Stated problem =
Please render the records from the line with "Given: Click the" to the line with "Action: [x=325, y=82]", both included, as a JSON list of strings with one string per line and no blank lines. Leave the pictures out.
── Source data
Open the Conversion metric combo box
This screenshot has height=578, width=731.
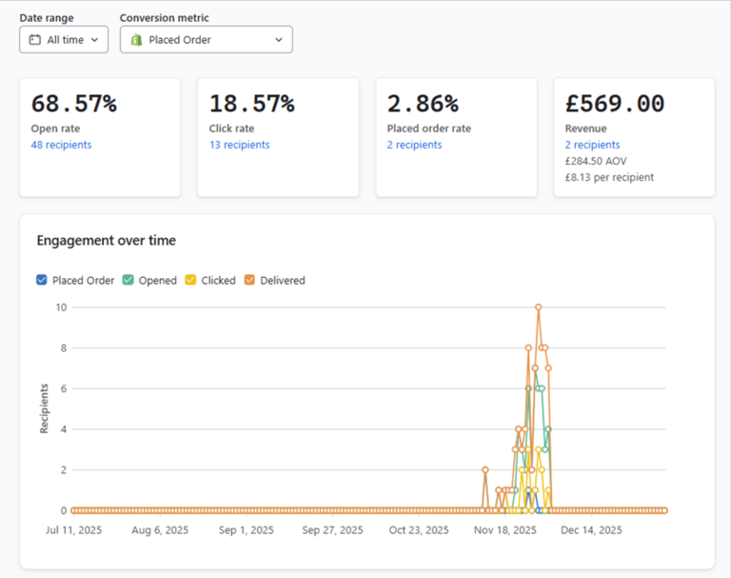coord(206,40)
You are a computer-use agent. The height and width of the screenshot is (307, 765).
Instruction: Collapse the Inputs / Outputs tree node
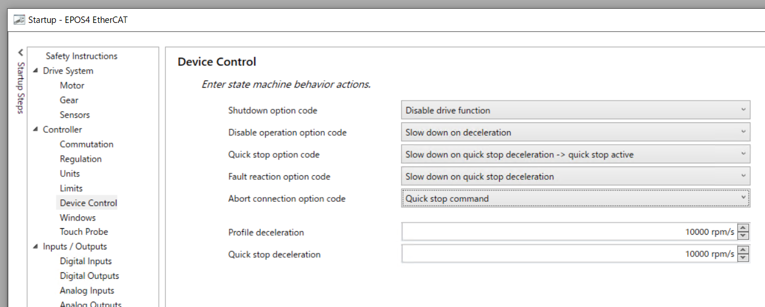tap(35, 247)
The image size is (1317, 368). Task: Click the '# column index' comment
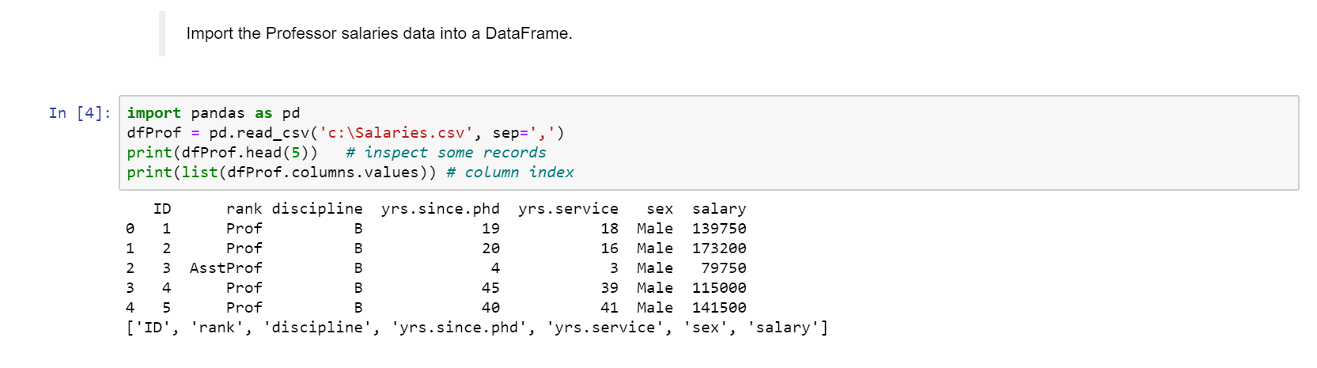510,173
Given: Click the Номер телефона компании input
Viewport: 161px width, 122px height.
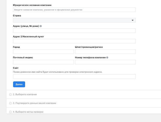Looking at the screenshot, I should click(105, 62).
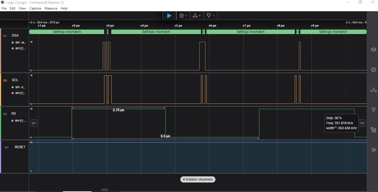This screenshot has height=192, width=378.
Task: Open the Extensions panel in right sidebar
Action: coord(373,130)
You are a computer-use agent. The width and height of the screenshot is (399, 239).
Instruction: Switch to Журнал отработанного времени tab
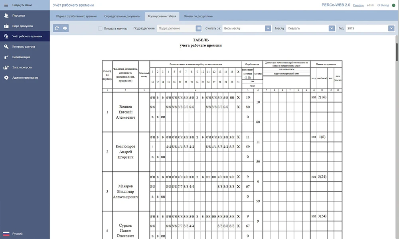76,16
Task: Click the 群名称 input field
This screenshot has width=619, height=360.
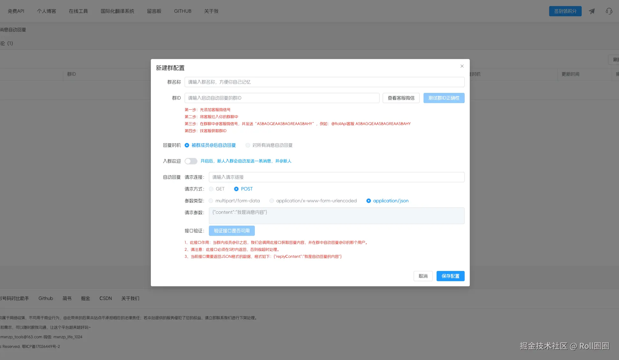Action: [x=325, y=82]
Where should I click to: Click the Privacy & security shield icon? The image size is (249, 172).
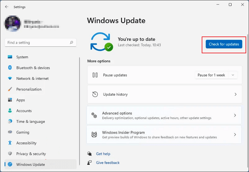(10, 154)
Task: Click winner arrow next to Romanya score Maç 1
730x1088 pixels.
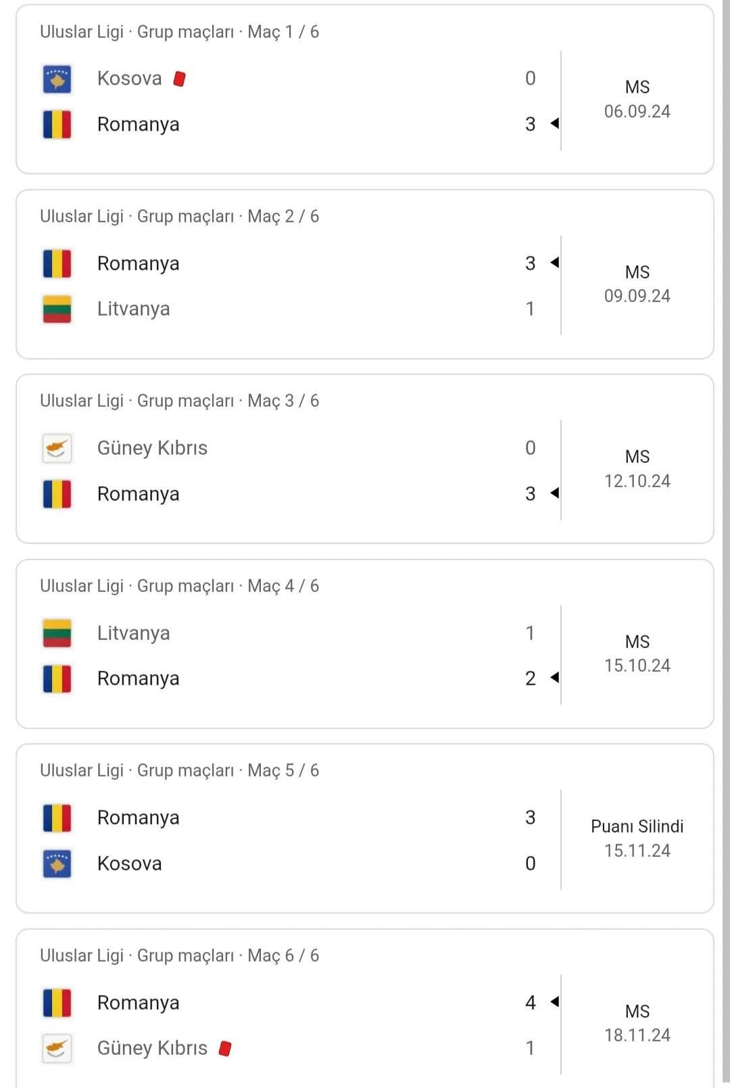Action: [x=555, y=124]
────
Reply =
[
  "Given: Click the Номер телефона компании input",
  "Viewport: 161px width, 122px height.",
  "Looking at the screenshot, I should click(105, 62).",
  "This screenshot has height=192, width=378.",
  "Task: Open the Extensions panel in right sidebar",
  "Action: coord(373,130)",
  "You are a computer-use agent. The width and height of the screenshot is (399, 239).",
  "Instruction: Switch to Журнал отработанного времени tab",
  "76,16",
  "Task: Click the 群名称 input field",
  "This screenshot has width=619, height=360.",
  "Action: [x=325, y=82]"
]